The displacement operator is related to the displaced parity operator through a two dimensional Fourier transform. Both operators are important operators in phase space and the trace of both with respect to the density operator gives the Wigner functions (displaced parity operator) and Weyl functions (displacement operator). The generalisation of the parity-displacement operator relationship considered here is called the bi-fractional displacement operator, O(α, β; θα, θβ). Additionally, the bi-fractional displacement operators lead to the novel concept of bi-fractional coherent states. The generalisation from Fourier transform to fractional Fourier transform can be applied to other phase space functions.
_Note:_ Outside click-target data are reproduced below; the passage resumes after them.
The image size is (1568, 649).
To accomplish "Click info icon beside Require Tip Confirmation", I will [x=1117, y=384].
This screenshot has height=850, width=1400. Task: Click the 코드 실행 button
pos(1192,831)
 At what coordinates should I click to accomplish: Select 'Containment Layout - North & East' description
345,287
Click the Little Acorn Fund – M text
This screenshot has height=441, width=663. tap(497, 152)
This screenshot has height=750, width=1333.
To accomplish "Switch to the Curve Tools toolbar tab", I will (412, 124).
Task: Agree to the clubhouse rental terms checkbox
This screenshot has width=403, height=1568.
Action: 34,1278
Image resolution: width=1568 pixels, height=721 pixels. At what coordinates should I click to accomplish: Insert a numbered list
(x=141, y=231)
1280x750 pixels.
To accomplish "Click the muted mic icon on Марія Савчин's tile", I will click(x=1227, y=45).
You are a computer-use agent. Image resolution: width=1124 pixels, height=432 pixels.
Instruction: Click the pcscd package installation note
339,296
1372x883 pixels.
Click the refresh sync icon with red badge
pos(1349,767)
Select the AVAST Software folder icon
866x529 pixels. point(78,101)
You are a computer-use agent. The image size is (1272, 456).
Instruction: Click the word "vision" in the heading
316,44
The case of the Wigner-Weyl function is considered and a generalisation is given, which is called the bi-fractional Wigner functions, H(α, β; θα, θβ). Furthermore, the Q−function and P−function are also generalised to give the bi-fractional Q−functions and bi-fractional P−functions respectively. The generalisation is likewise applied to the Moyal star product and Berezin formalism for products of non-commutating operators. These are called the bi-fractional Moyal star product and bi-fractional Berezin formalism. Finally, analysis, applications and implications of these bi-fractional transforms to the Heisenberg uncertainty principle, photon statistics and future applications are discussed.